I swallow, studying his face, the same face that ripped me from sleep as he rushes out of the room. I’m so damn flustered and worked up and, more than anything, sexually frustrated. Why the hell would I be having dreams like this about Hunter?

Guilt immediately courses through me as I think about Brandon, and it feels like I cheated on him. I’d never do that. Hunter and I have grown close, so I know it’s my subconscious playing tricks on me. I close my eyes tight, pushing every single thought in my head away, and blame it all on the pregnancy. That’s what’s causing this, right?

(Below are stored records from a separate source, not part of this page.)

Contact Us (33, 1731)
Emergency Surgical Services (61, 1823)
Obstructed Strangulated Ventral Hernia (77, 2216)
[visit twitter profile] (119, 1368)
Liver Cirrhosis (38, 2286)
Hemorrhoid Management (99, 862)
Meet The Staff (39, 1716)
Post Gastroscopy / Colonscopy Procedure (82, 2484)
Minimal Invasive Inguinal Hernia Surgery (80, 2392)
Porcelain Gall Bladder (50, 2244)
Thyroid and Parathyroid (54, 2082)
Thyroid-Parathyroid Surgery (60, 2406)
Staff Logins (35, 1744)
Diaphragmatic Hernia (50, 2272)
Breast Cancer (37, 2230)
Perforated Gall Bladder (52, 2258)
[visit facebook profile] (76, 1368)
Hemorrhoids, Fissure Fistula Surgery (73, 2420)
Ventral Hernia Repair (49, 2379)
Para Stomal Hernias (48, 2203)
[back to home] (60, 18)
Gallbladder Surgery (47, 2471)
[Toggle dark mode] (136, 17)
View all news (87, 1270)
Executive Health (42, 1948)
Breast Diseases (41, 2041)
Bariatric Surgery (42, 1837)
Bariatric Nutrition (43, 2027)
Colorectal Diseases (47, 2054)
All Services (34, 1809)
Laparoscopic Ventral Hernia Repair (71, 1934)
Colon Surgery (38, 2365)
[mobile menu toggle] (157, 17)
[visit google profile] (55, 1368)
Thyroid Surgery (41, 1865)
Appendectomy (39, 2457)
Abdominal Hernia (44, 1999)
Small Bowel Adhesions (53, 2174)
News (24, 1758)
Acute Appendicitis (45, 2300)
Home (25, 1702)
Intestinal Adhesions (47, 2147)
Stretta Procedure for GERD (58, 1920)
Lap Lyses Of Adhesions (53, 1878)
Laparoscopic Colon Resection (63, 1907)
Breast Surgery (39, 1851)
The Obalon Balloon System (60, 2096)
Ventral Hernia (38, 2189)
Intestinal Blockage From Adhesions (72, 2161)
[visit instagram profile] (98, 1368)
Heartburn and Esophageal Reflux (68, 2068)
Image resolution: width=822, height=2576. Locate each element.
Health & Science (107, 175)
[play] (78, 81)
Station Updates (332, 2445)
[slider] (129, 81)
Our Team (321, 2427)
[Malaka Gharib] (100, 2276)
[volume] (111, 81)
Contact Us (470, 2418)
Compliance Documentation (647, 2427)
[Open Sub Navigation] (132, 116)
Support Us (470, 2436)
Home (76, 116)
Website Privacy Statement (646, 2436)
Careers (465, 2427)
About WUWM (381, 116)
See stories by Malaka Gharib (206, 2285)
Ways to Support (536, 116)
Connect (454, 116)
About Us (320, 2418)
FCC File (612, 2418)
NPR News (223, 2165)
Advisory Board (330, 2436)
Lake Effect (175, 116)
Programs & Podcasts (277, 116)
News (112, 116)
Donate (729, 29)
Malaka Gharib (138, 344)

My bladder is about to burst, so I hurry to the bathroom. Once I’ve taken care of business and brushed my teeth, I walk to the kitchen where Hunter moves around quickly as he makes breakfast, shirtless. I look at the tattoos on his arm and can’t stop staring at his biceps and how they flex as he cracks eggs into a pan.

“Hungry?” he asks, looking over his shoulder with a shit-eating smirk.

He has no idea what I’m hungry for, but I keep it to myself. Bastard knows exactly what he looks like half-naked, which is really fucking ridiculous. I’ve seen him without a shirt before, and each time, it takes my breath away, though I’ve never admitted that before.

“Starving,” I say, leaning against the doorframe to watch him. Randomly he glances over at me and shoots me a grin. As soon as the coffeepot beeps, he pours himself a cup. When I found out I was pregnant, I stopped drinking caffeine, and it might end up being the death of me.

“I’ve got about fifteen minutes before I have to leave,” he tells me as he slides some sausage and eggs on two plates. “You okay?”

Dammit, I’m gawking. “Uh, yeah. Just wish I could drink some of that delicious coffee.”

“Why? You mostly have creamer in yours anyway,” he teases, and I’m tempted to smack that grin off his face.

I force myself to walk away and go to the table to eat.

“I read in a pregnancy article that women are allowed to have up to twelve ounces of coffee a day without it affecting the baby.”

The hand that’s holding my fork freezes midair, shocked at his words. “What?” I ask as Hunter practically inhales his food. “You’re reading pregnancy articles now?” I can’t hide the amusement in my tone and smile wide at his admission.

He shrugs it off as if it’s no big deal. “Well, just came across one or two. But anyway, it said it was perfectly safe for the baby as long as you limit your intake.”

“Hmm…” I chew on my lower lip. “Sounds like torture, though. Coffee is like a can of Pringles. I can’t just stop at one.”